Jamran tahun ini mengusung tema “Penggalang Milenial: Ceria dan Membanggakan” dan diikuti oleh 31 regu perwakilan Gugus Depan (Gudep) tingkat SD dan SMP se-Kecamatan Grogol Petamburan. Selama dua hari satu malam, para peserta diajak untuk berinteraksi langsung dengan alam serta mengembangkan karakter melalui berbagai kegiatan kepramukaan.
Sejumlah kegiatan utama digelar dalam Jamran ini, antara lain pentas seni, penjelajahan atau wide game, ibadah bersama, serta olahraga. Selain itu, peserta juga mendapatkan edukasi keselamatan dari petugas Pemadam Kebakaran Sektor Grogol Petamburan terkait cara memadamkan api yang benar saat terjadi kebakaran.

Tidak hanya itu, panitia juga memberikan pelatihan keterampilan menyablon kepada para peserta. Antusiasme terlihat ketika para penggalang berbaris rapi menunggu giliran menyablon kaus yang telah mereka siapkan dari rumah.
Camat Grogol Petamburan, Kak Raditian Ramajaya, selaku Ketua Majelis Pembimbing Ranting (Ka Mabiran) Pramuka, menegaskan bahwa Jambore bukan sekadar kegiatan berkemah. Menurutnya, Jambore merupakan wahana pembentukan karakter bagi peserta didik.

“Jambore adalah kawah candradimuka bagi adik-adik penggalang untuk belajar disiplin, gotong royong, dan tanggung jawab yang tidak bisa didapatkan hanya di dalam kelas,” ujarnya saat upacara pembukaan sekaligus pelepasan peserta.
Meski sempat diguyur hujan ringan khas wilayah Bogor, kegiatan tetap berlangsung lancar dan penuh semangat. Suasana keakraban dan kebersamaan tampak mewarnai area perkemahan, terutama saat pelaksanaan berbagai permainan dan kegiatan kelompok.

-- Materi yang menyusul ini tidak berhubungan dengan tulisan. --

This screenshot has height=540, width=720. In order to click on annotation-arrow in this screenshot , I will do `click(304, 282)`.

Salah satu peserta Penggalang Putri, Kak Andini, mengaku senang dapat mengikuti Jamran ini. Ia menyebut pengalaman wide game menjadi momen paling berkesan karena menuntut kekompakan regu. Sementara itu, Kak Raka, peserta Penggalang Putra, mengatakan kegiatan memasak mandiri dan api unggun menjadi pengalaman berharga yang mengajarkannya arti disiplin dan kerja keras.
Ketua Kwarran Grogol Petamburan, Kak Akhmad Luthfi, memberikan apresiasi kepada seluruh peserta yang tetap tangguh mengikuti kegiatan meski kondisi cuaca sempat kurang bersahabat. Ia berharap pengalaman Jamran ini dapat menjadi bekal positif bagi para penggalang di Gugus Depan masing-masing.

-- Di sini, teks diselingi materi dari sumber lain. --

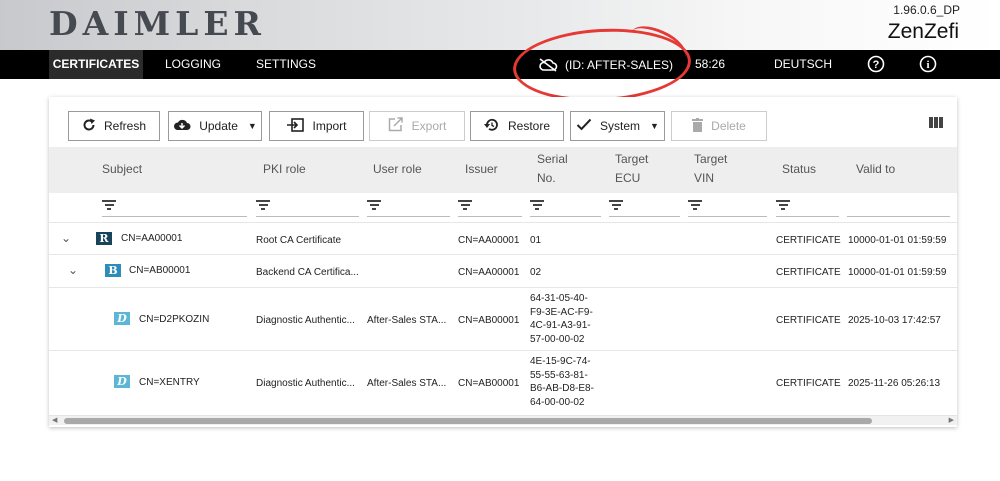 The height and width of the screenshot is (481, 1000). I want to click on language-switch: DEUTSCH, so click(803, 64).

Kegiatan Jambore Ranting Kwarran Grogol Petamburan resmi ditutup pada Sabtu siang dengan upacara pelepasan tanda peserta. Para penggalang kembali ke daerah masing-masing dengan membawa pengalaman berharga, sahabat baru, serta semangat untuk terus mengembangkan Gerakan Pramuka.